Search the listing for the string "width" and copy every line that contains it.

RECORDS SHOWN:
_ _ _ _ _
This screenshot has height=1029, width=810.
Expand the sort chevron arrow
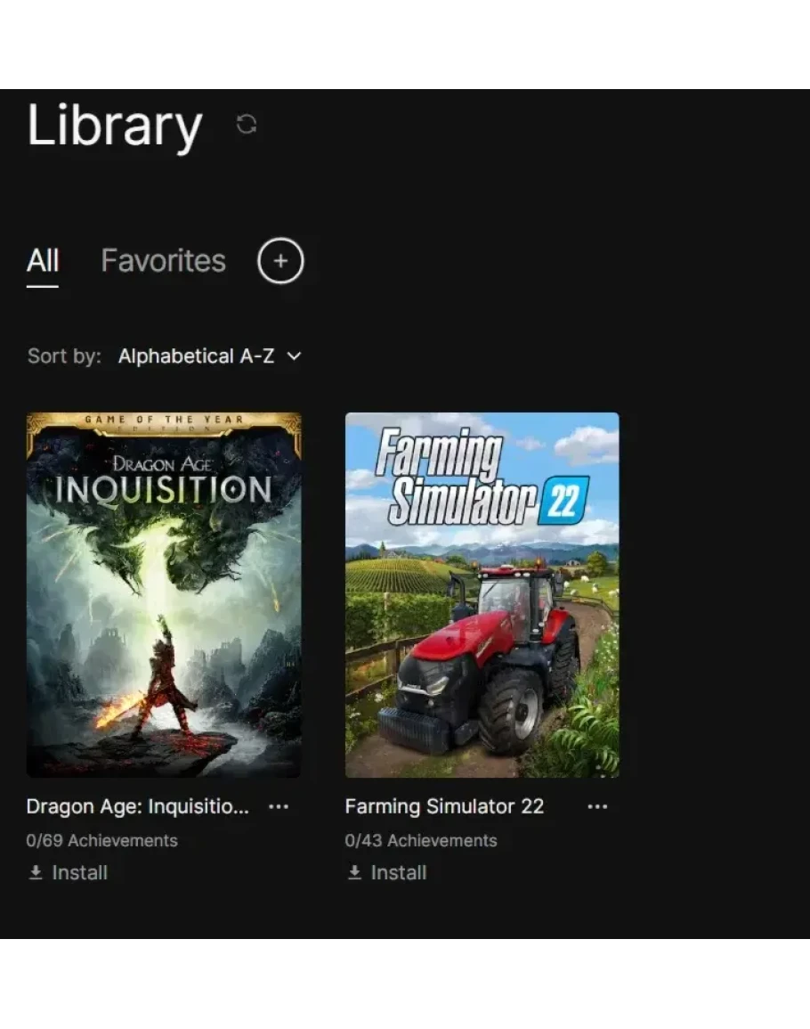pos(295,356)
_ _ _ _ _
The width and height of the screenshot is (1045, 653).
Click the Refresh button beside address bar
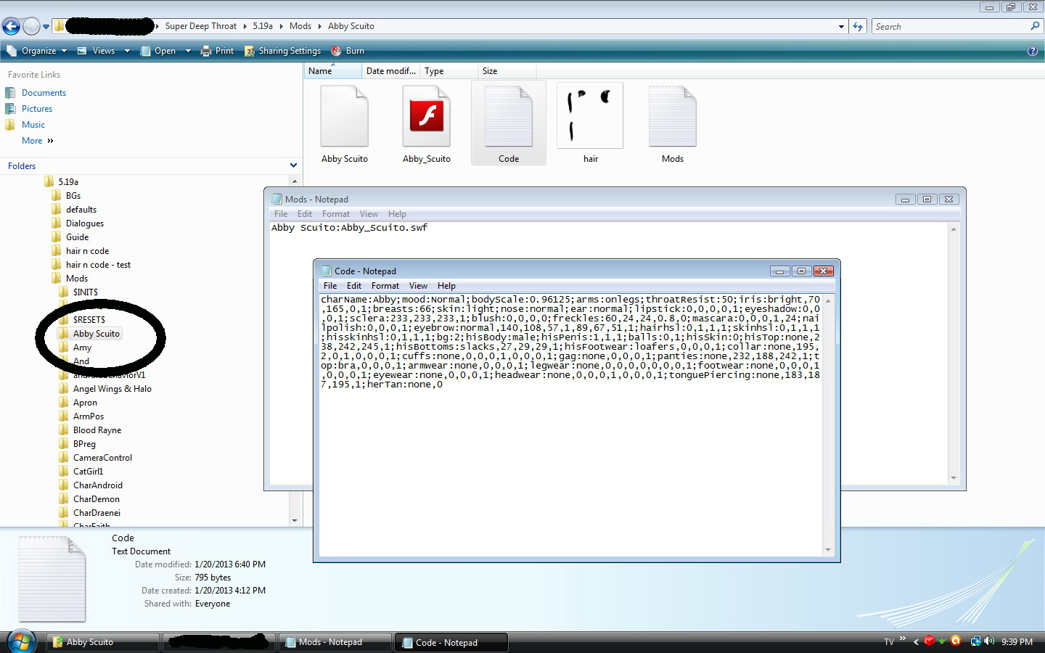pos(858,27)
_ _ _ _ _
RESULT OF THIS EXERCISE:
This screenshot has height=1029, width=810.
The width and height of the screenshot is (1045, 653).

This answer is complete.